▶ **Esercizio breve 1**
Secondo il testo sul Cristianesimo delle origini, perché per Paolo il "Corpo di Cristo" non è un'espressione simbolica? Rispondi in una o due frasi.
▶ **Esercizio breve 2**
Scrivi il seguito del testo sul Cristianesimo delle origini, riprendendo dopo l'ultima frase riportata.

Anche se questa concezione potrebbe essere accostata a quella degli ebrei, fondamentalmente è molto diversa perché secondo la concezione ebraica la nazione era stata creata da un Dio trascendente ed esisteva solo per servirlo. La nazione d'Israele aveva uno scopo divino da raggiungere e questo si sarebbe realizzato attraverso lo svolgersi della storia. Per questo l'esistenza stessa d'Israele affondava le sue radici in una trascendenza ontologica e storica.

Il Cristianesimo

Nell'ambito delle prime chiese cristiane queste due culture si incontrarono ed entrarono in conflitto fra loro. Per dare una soluzione a questo problema, S. Paolo formulò la dottrina radicale del "Corpo di Cristo", come sintesi creativa più elevata che riconciliava e realizzava entrambi gli ideali ebraici ed ellenici. Ed è essenzialmente questa dottrina che tuttora rimane come risposta del Cristianesimo ai problemi dell'individuo e della comunità.
Paolo era un ebreo e per lui la realtà che predominava era la realtà dell'insieme. Tuttavia nella sua visione l'insieme era più che un semplice agglomerato di persone che Dio aveva riunito per uno scopo storico e trascendente: l'insieme, la Chiesa, era piuttosto il reale corpo di Cristo che continuava ad esistere in modo mistico.
Traendo il suo concetto dall'immagine stoica del corpo dell'umanità e dalle parole pronunciate da Gesù nell'Ultima Cena "Questo è il mio corpo", Paolo afferma che, con il Cristo nella posizione della testa (Col.1:18), tutti sono battezzati in un unico corpo (1 Cor. 12:13) e per questo i cristiani insieme costituiscono il corpo di Cristo e ne sono individualmente membri.
Questa non è assolutamente un'espressione simbolica di Paolo perché, per l'apostolo, la Chiesa è effettivamente il corpo di Cristo il cui spirito vitale penetra nell'individuo proprio perché egli è membro della Chiesa.
Allo stesso tempo, come parte del corpo di Cristo, l'individuo esperimenta la personale presenza e cura di un Dio d'amore.
In Atti 17:27-29, Paolo paragona la sua fede nella vicinanza di Dio a quella degli stoici: "Benché Egli non sia lontano da ciascuno di noi. In Lui infatti viviamo, ci muoviamo ed esistiamo, come anche alcuni dei vostri poeti hanno detto: poiché di Lui stirpe noi siamo. . ".

▶ **Estratto dei dati**
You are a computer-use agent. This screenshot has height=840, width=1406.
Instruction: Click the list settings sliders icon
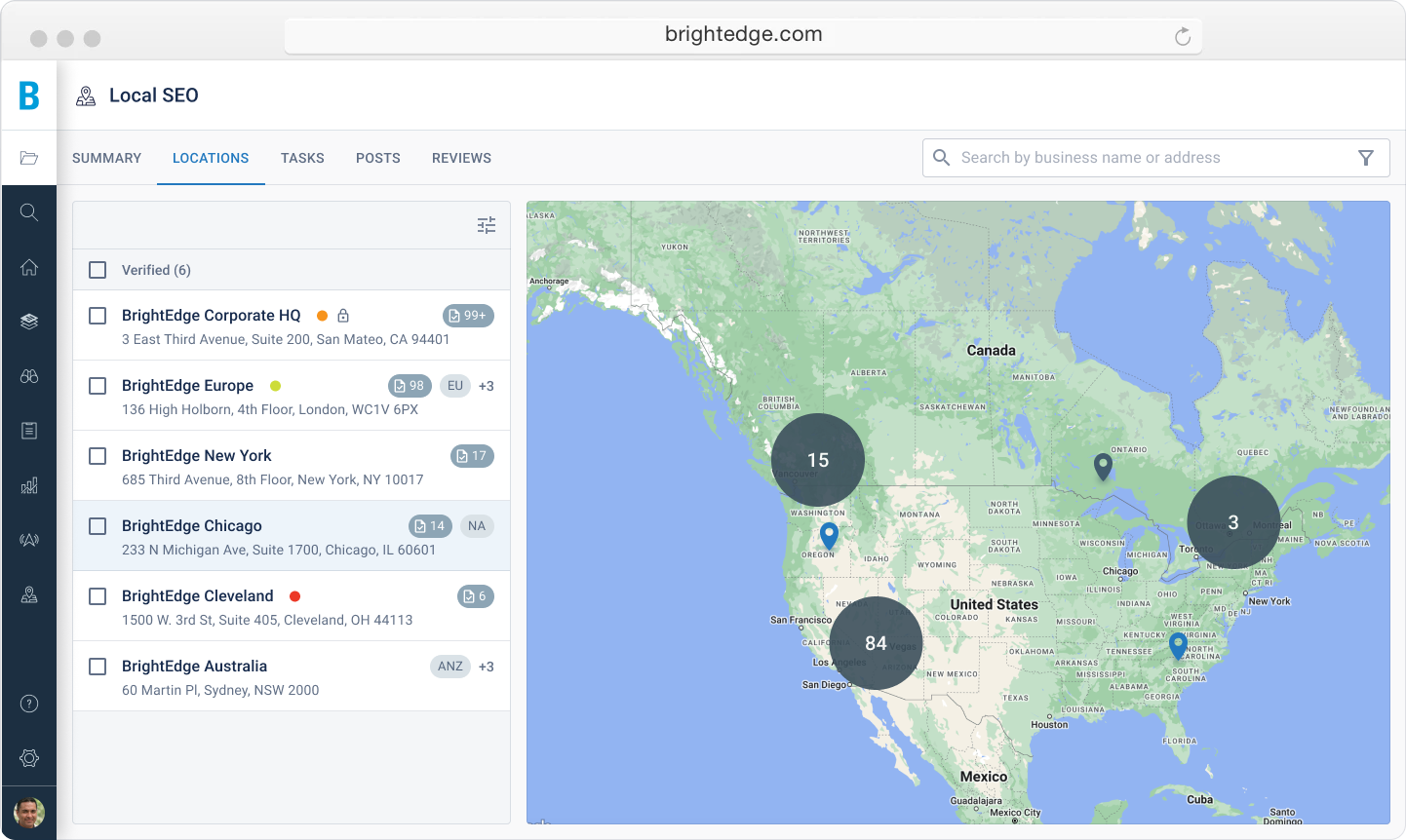point(487,225)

▶ **Risposta 1**
Per l'apostolo la Chiesa è effettivamente il corpo di Cristo. Il suo spirito vitale penetra nell'individuo proprio perché egli è membro della Chiesa.

▶ **Risposta 2**
E nella lettera ai Filippesi 2:12-13 afferma l'intimità della presenza di Dio: "Quindi miei cari...attendete alla vostra salvezza con timore e tremore. E Dio infatti che suscita in voi il volere e l'operare secondo i Suoi benevoli disegni".
Qui, l'immanente "Logos" degli stoici viene concepito come la presenza di un amorevole Dio insito nell'uomo.
Paolo, perciò, non solo abbraccia implicitamente il concetto greco, ma basandosi sulla rivelazione cristiana, lo eleva ad un livello più alto ed infinitamente più ricco. Chiaramente per Paolo Dio è presente personalmente in ogni individuo, tuttavia, il veicolo attraverso il quale la presenza di Dio arriva all'uomo è il corpo di Cristo, la Chiesa. Nella lettera ai Colossesi 2:19 egli si riferisce a Cristo come al: "...capo dal quale tutto il corpo riceve... realizzando così la crescita secondo il volere di Dio. . . ".
Quindi è solo attraverso questo insieme più ampio che l'individuo ottiene la completezza della sua personale relazione.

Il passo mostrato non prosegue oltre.